The excellent Monkigras conference was on January 31st and February 1st this year.

Monkigras 2018 (videos) was about sustainability. This year it’s about inclusion.

Look at the Microsoft Inclusive Design Toolkit and this article about it.

Ben Fletcher @bjfletcher

When access works, everybody benefits.

When 11, he was hit by a cricket ball. Rapidly lost sight in one eye.

He wears shoes with thin soles (Beebo?). They help you to feel every bump in the road.

He went for a Cambridge maths interview - professor didn’t talk to him.

Studied at York University which had amazing accessibility facilities.

“How did I get here?”. Wisdom and a bit of age.

Now working at the FT. Principal Engineer managing 40 people.

When access fails:

  • Family not signing at Christmas. Wasn’t involved in the conversation.
  • When seeing the scan of his child they turned the lights off. His interpreter didn’t know how to do hands-on interpreting. So he missed out on the details of his first child’s stenograph.

Disabled people can no longer get supported to stand for parliament.

Home truths


A lot of the decision makers aren’t in positions of experience. So we’re relying on good will. Which leaves us in a position of having to plead and beg.

The Equality Act is crap. The term reasonable adjustment doesn’t provide us with a concrete solution to make sure we are included in society.

We need to get to equity, where people are provided for based on their needs.

What’s important

Attitude (his colleagues saying Happy Birthday Ben)


His colleague Laura has encouraged his colleagues to learn sign language.


Helps in many ways. Here’s one example. Uber transformed his ability to get about.

Who benefits?

Scope: 1 in 5 have a disability.

In meetings it’s very British to interrupt each other.

To address this he took an example from Native Americans. He used a small football which is passed around as a token for someone to speak. It brings a sense of calm. When people don’t panic in case they’re going to be interrupted.

EDF advert - access for everyone. Inverted equality.

The international sign for disabled people doesn’t always work. He asked for some assistance for disabled people (at the airport?). Then an assistant came wth a wheelchair.

He’s proposing a new international symbol for Diversity. Everyone’s a star.

Alternative diversity logo

What can you do?

REQUIREMENT. Can you continue the notes on Ben Fletcher's Monkigras talk about access and inclusion, picking up after the heading "What can you do?" The records come from a separate, unrelated source.

DATA FOR REVIEW.

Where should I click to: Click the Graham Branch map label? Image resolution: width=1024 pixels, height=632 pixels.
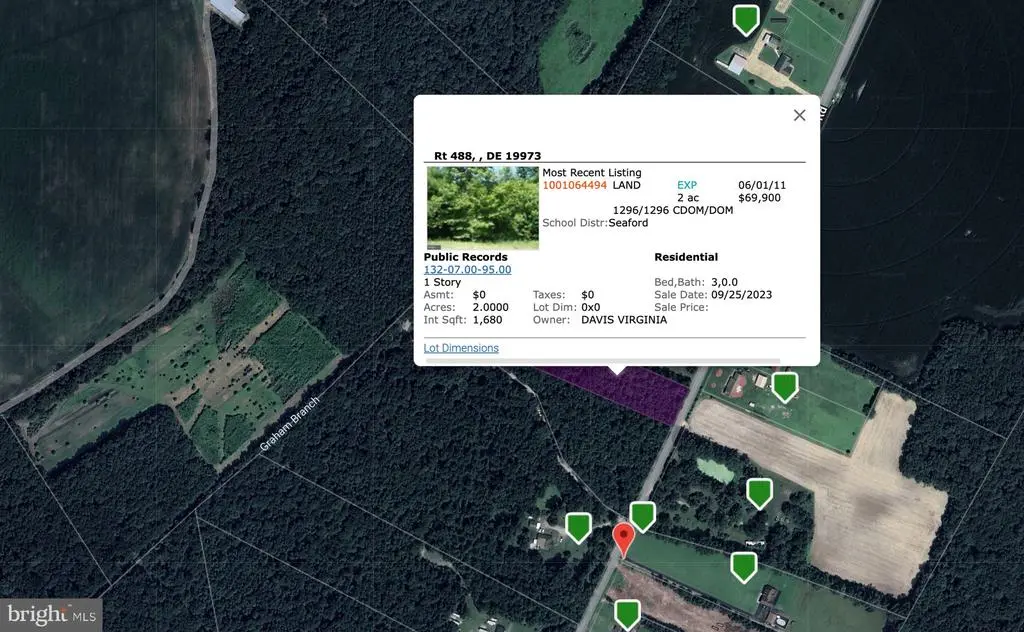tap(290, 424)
* * *
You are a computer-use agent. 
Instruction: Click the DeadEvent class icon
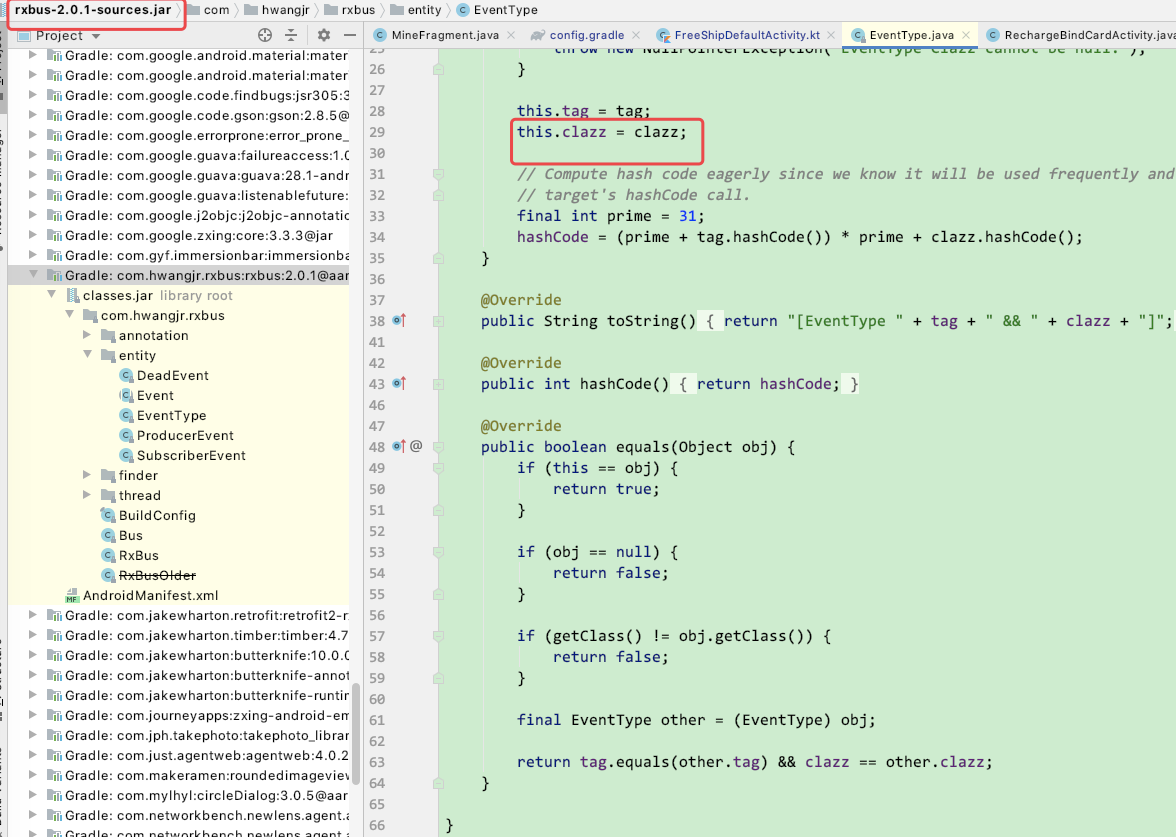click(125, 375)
...
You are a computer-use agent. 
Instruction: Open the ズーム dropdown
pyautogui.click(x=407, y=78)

ANSWER FOR THIS EXERCISE.
Do we have an accessibility champion?

For those of you planning budgets, please plan in an accessibility line in that budget.

The hashtag for accessibility is #A11y (which looks like “ally”).

Today Ben’s asking us to be an ally.

James reminded us to think about clapping visually. Hands in the air.

Gender stickers. We may think we don’t need to sticker. But what about other people’s needs, and making them feel more comfortable? And the fact that they are saying we should make a statement.

Read the Monkgras code of conduct

Alex Chan @alexwlchan

The Curb Cut Effect, aka dropped kerbs.


Jack Fisher was isabled veteran and lawyer who lived in Kalamazoo, MI.

Kalamazoo had high curbs - 6 inches.

Curb cuts make the roads more accessible for wheelchair users and disabled people. But they aren’t the only people who benefit. Also the pram pushing parent, traveller with pull-along suitcase, skateboarder, cyclist.

Making something better for disabled people can make it better for everyone.

The typewriter was invented by Pellegrino Turri to help a blind women write love letters.

Vincent Cerf is hard of hearing and his wife is deaf. He invented email to help people communicate.

Closed captioning helps you if you’re in a noisy room, in a quiet room and can’t turn the sound up or with someone who talks during films.

Captioning is useful for other people too. Maybe the speaker is talking in a heavy accent. Maybe you stopped to check Twitter.

OCR is helpful for those who are visually impaired.

Alex helps to organise Pycon UK.

The Wellcome Collection makes historical medical documents available for free online.

Things don’t happen because they’re “fair” or “right”.

We often have to justify the value of inclusion.

“Do we really have to do this? How many people use it? Can we afford it?”

When you spread the cost over the much larger number of people it’s going to benefit then it’s easier to justify.

Equity isn’t zero sum game. I can help one group of people without hurting others.

Rachel Stephens @rstephensme

Building businesses cases for accessibility

The Social Model of Disability reflects the interaction between the features of a person’s body and the features of the society in which they live.

Let’s focus on how we can make holistically better products.

As a new parent, the only way Rachel could watch TV was through closed captioning so not to wake the baby up. Also she struggles to understand regional accents.

“Sidewalks with curb cuts are simply better sidewalks” - Steven Jacobs

Inclusivity - apply RACI framework (Responsible/Accountable/Consulted/Informed).

Provide concrete guidance on organisational values: “we are committed to the values for these reasons and we prioritize upholding them in a meaningful way”.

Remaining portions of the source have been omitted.